ACTION ITEM
Please determine how many lines of the material include the word "Essay", and respond with nothing but that number.

EXERCISE MATERIALS
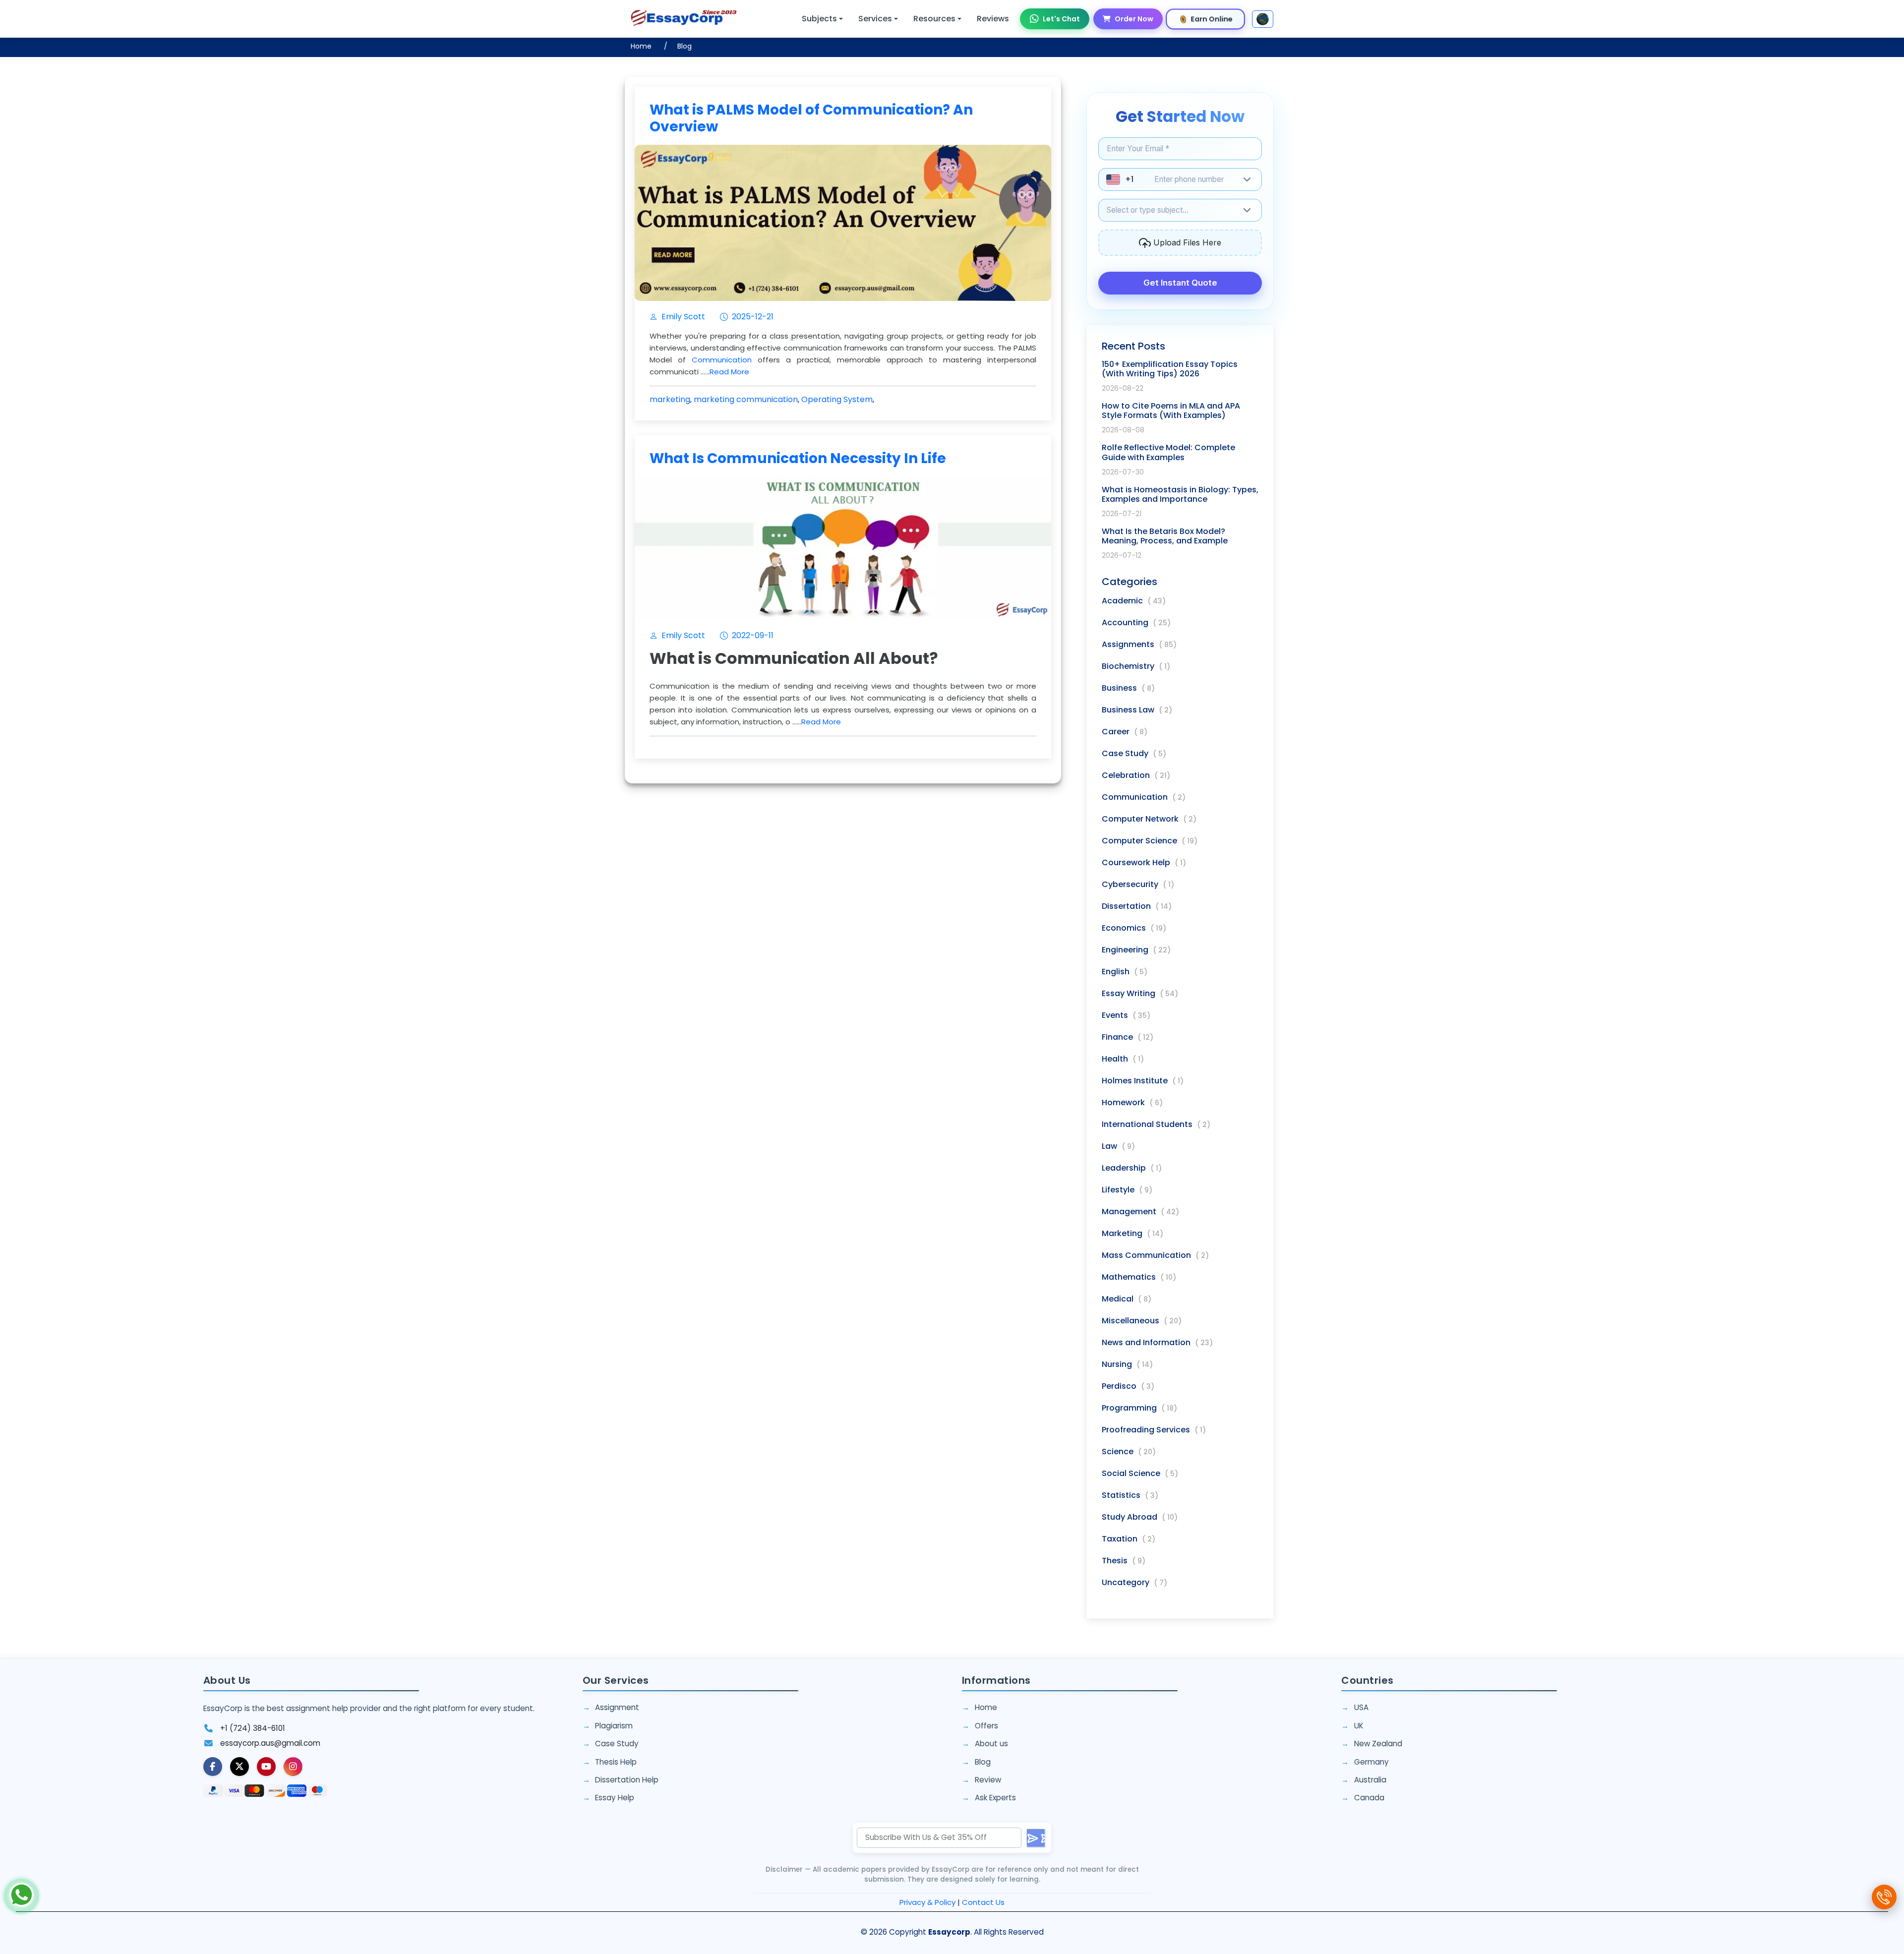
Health (1123, 1059)
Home (641, 46)
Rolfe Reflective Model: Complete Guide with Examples (1168, 452)
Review (988, 1780)
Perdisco (1128, 1386)
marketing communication (746, 399)
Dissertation (1137, 906)
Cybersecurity (1138, 884)
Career (1124, 731)
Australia (1370, 1780)
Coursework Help (1144, 862)
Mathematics (1139, 1277)
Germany (1371, 1762)
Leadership (1132, 1168)
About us (991, 1743)
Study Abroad (1140, 1517)
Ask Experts (995, 1797)
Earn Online (1212, 18)
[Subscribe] (1036, 1838)
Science (1129, 1451)
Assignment (617, 1707)
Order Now (1134, 19)
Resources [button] (934, 18)
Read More (729, 371)
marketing (670, 399)
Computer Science (1149, 840)
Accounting (1136, 622)
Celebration (1136, 775)
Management (1140, 1211)
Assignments (1139, 644)
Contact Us (983, 1902)
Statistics (1130, 1495)
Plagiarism (614, 1725)
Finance (1127, 1037)
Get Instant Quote (1180, 283)
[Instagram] (293, 1766)
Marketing (1132, 1233)
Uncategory (1134, 1582)
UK (1359, 1725)
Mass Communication (1155, 1255)
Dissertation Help (626, 1780)
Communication (722, 360)
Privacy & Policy (927, 1902)
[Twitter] (239, 1766)
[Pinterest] (266, 1766)
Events (1126, 1015)
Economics (1134, 928)
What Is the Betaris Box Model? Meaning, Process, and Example (1165, 536)
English (1124, 971)
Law (1118, 1146)
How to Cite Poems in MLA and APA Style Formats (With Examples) (1171, 410)
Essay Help (614, 1797)
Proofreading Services (1154, 1429)
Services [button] (875, 18)
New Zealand (1378, 1743)
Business (1128, 688)
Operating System (837, 399)
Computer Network (1149, 819)
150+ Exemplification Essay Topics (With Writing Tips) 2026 (1170, 368)
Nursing (1127, 1364)
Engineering (1136, 949)
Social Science (1140, 1473)
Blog (684, 46)
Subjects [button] (819, 18)
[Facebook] (212, 1766)
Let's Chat (1061, 19)
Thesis (1123, 1560)
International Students (1156, 1124)
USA (1361, 1707)
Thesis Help (616, 1762)
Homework (1132, 1102)
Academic (1134, 600)
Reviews (993, 18)
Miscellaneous (1142, 1320)
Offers (986, 1725)
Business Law (1137, 709)
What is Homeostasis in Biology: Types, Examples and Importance (1180, 494)
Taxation (1128, 1538)
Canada (1369, 1797)
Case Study (1134, 753)
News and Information (1157, 1342)
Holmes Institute (1143, 1080)
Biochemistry (1136, 666)
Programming (1139, 1408)
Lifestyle (1127, 1189)
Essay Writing (1140, 993)
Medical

ANSWER SECTION
3